ARTIST, MATH Ph.D., & FORMER HEDGE FUND MANAGER, UNVEILS:                                                              

Unusual and Exigent Nelson Saiers’ Deep Dive into the 2008 Crisis

10 Years Later

                             

Opening reception: May 17th , 2018

6-9pm

HG Contemporary

527 W 23rd Street, New York, NY 10011

 

 

Unusual and Exigent offers a Deep Dive into the 2008 Crisis through the Lens of the Math and Algorithms That Run Wall Street

 

NEW YORK —Unusual and Exigent, Nelson Saiers’ current exhibition at HG Contemporary, has been extended until September 1st, 2018, the 10-year anniversary of Lehman Brothers' declaring Chapter 11 bankruptcy. Saiers, an artist, Math Ph.D., and former hedge fund manager and proprietary bank trader, explores many of the issues, in a nonpartisan way, that are relevant to President Trump's ongoing work altering the Dodd-Frank Bill (and Volker Rule) in this new body of work. 

Named for the language in the pivotal section 13(3) of the Federal Reserve Act, Unusual and Exigent provides a social and historical discourse on Saiers’ experience as a proprietary trader in 2008. The artist does a deep dive into the many incredibleaspects of the crisis, including its causes, victims, and even the controversial government bailouts executed to stem the crisis. This exhibition speaks to the never-ending pull of money and greed that played a major role in the crisis and continue to affect society today. Saiers’ mission is to encourage viewers to reflect on these events, so as to keep society informed and, hopefully, help thwart repeating past mistakes. 

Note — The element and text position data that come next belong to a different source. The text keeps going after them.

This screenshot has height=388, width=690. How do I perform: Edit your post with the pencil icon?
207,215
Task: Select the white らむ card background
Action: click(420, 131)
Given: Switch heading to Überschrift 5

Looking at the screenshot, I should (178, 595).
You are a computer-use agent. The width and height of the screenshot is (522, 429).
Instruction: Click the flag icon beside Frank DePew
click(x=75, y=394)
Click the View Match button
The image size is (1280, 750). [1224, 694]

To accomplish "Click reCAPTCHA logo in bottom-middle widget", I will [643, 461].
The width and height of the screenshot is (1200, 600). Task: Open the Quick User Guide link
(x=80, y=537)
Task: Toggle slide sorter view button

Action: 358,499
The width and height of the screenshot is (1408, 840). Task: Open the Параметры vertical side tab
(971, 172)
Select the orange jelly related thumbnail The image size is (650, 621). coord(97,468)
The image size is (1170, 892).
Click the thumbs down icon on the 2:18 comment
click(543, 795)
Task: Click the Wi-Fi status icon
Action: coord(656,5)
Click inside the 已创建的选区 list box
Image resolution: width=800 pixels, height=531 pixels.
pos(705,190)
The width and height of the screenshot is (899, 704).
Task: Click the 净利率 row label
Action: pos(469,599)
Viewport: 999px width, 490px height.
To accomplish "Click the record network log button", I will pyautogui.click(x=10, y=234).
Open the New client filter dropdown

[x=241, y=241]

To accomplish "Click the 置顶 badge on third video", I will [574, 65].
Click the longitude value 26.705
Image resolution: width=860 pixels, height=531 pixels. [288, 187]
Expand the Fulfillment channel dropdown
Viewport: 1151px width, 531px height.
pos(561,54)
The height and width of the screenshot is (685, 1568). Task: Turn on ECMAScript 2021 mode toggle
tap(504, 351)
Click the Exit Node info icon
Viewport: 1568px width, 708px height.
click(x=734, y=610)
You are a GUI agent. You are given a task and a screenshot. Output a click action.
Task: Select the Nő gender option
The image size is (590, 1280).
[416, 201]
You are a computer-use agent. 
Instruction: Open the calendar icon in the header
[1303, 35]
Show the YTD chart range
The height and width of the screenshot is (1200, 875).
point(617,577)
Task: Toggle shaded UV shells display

Saiers’ process to create the works was multi layered, and the pieces include snippets of the program/algorithm that helped run his hedge fund. Found objects including helicopter parts, a parachute and a used tiger zoo toy are also incorporated in the works. Even the process to paint the works (which included using "homeless signs" and boxing gloves) all help to give a thorough commentary on the unusual and exigent events comprising the 2008 crash.

 

Call It What You Want

 

One of the most striking pieces is a 25’ wide sculpture titled "Ben Couldn’t Make An Appearance But He Left These Instead." The piece features two gold painted helicopter rotor blades, and tells the story of "Helicopter" Ben Bernanke while wrestling with monetary systems (from the gold standard to fiat money), hawkish and dovish policies, and crashes. The piece takes a clean and minimalist display and transforms it into striking commentary on complex policies, with an injection of the artist’s humor.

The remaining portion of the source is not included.